What is needed. Give a single number in reply. It is the count of lines below that contain the string "will".

** The data follows **

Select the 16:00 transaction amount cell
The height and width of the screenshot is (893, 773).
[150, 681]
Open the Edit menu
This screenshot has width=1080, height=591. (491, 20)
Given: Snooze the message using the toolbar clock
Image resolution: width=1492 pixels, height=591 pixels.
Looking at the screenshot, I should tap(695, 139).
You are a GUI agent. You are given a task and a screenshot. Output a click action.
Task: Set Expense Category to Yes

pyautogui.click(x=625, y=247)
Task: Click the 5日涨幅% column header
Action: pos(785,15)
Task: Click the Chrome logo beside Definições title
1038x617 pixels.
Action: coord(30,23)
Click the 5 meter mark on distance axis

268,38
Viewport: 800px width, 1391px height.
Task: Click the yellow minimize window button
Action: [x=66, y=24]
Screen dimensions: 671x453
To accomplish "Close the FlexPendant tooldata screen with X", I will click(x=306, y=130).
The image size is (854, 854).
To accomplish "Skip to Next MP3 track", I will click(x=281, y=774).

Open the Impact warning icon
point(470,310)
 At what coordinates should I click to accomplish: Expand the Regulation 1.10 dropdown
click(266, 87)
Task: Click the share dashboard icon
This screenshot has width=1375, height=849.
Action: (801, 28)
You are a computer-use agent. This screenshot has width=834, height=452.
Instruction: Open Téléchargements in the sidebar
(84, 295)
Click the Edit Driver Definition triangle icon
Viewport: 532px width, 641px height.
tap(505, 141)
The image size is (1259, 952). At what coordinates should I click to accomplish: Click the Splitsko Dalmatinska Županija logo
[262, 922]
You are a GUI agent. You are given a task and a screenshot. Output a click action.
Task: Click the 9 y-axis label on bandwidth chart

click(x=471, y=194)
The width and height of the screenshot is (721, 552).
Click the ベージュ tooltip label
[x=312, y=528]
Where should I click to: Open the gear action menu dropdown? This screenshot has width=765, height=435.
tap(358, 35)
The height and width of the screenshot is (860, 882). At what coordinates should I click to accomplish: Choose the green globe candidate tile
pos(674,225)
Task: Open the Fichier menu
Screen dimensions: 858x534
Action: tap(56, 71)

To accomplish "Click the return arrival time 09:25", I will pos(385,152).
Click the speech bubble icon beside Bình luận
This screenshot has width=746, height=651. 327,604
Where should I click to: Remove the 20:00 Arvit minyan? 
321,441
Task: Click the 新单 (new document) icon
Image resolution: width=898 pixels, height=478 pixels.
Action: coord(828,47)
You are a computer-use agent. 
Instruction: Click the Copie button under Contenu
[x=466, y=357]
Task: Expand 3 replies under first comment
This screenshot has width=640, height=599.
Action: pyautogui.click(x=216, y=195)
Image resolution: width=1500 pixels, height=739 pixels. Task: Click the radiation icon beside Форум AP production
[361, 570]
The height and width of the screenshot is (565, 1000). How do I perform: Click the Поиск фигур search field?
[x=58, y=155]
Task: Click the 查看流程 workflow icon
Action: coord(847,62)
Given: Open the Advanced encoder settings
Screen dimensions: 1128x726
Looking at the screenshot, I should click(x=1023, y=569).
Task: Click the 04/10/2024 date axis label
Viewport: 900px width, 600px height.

** End of The data **

Response area. 3